Now, let’s jump to the concluding part of our reading for today. Jesus and the disciples have landed on the shore, and are on their way to whatever the next day will bring them. However, the crowd, notices that they have gone and so goes to start looking for them. What’s really interesting is what they do when they have found Jesus. They don’t simply sit around waiting for him to begin teaching again.

Instead, were told, that everywhere that Jesus and his disciples go, the crowds go back to their homes and find all who are sick and bring them to Jesus. Whatever failure of long-term commitment the crowds have, at this moment they realize that in Jesus, healing and wholeness are occurring. Unlike the disciples, the crowds has latched on to whatever is happening through Jesus. Not only that, they aren’t keeping it to themselves. Any time Jesus is around, the crowd heads back home to make sure that those who can’t get to Jesus themselves are brought to him.

Then there is this closing bit of the reading. It says they brought the sick and laid them out in the marketplace. I can’t help but think that such activity would bring quite a disruption to the daily life of the marketplace. Imagine if you will, all the sick of Winnipeg, being brought down to The Forks. Imagine what upset would occur if people couldn’t make their way to their favourite stall or restaurant because there were sick people being brought in. I don’t think it would take too long before security and police were called in to remove them so the marketplace could get back to its proper purpose.

Yet, marketplaces have always also been gathering spots. Places where the community come together to share news. To renew friendships. I’m a big fan of the Bruno Chief of Police detective series, set in the Dordogne region of France. In this series the market plays a substantial role. Some of it is commercial, but a lot more of it social. It is one of the main areas of the town where Bruno builds relationships. Where he goes to get information, but also where he learns the character of the people and is thereby enabled to offer justice rather than simply fulfilling the letter of the law.

Marketplaces have always been places of connection. Yet, both in the time of Jesus and our world today there are those that are excluded who don’t have the opportunity to connect. Those who were unwell in body, mind, and/or spirit in our day are often no more welcome in the marketplace than they would have been in Jesus’s day.

Yet, when they come to the marketplace, they are transformed.
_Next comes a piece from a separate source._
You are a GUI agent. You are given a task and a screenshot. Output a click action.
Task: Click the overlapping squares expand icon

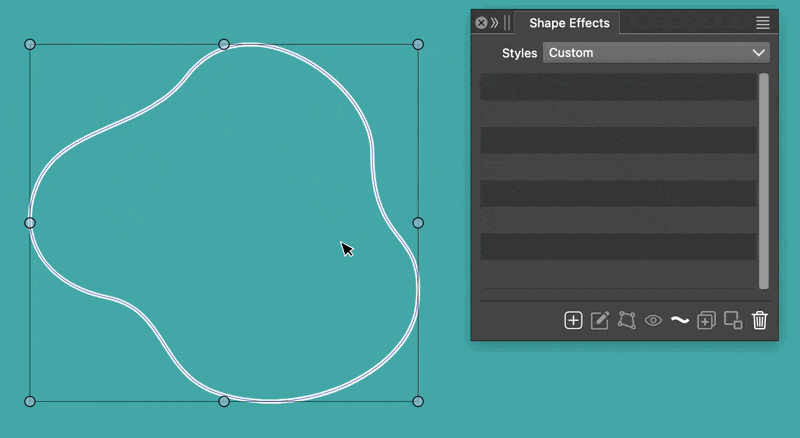(733, 320)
God’s bounty that is displayed in the feeding of the 5,000 and God’s power displayed in the calming of the storm are on full display in the marketplace. Even those who touch just a bit of Jesus’s garment a healed. This isn’t simply a removal of whatever ails them, but a restoration. They can once again return to their families, to their jobs, they can once again find a place in the marketplace, to live, to love, and to laugh with their neighbours. All this comes out of God’s bounty as displayed in Jesus Christ.

How might our world and our lives look if we followed more the example of the crowd than of the disciples. I we lived our lives in the belief that God has provided enough for everybody? If we believed that our marketplaces were about more than what we buy and sell, but how we connect with each other? About how we share the bounty that God has given us in Jesus?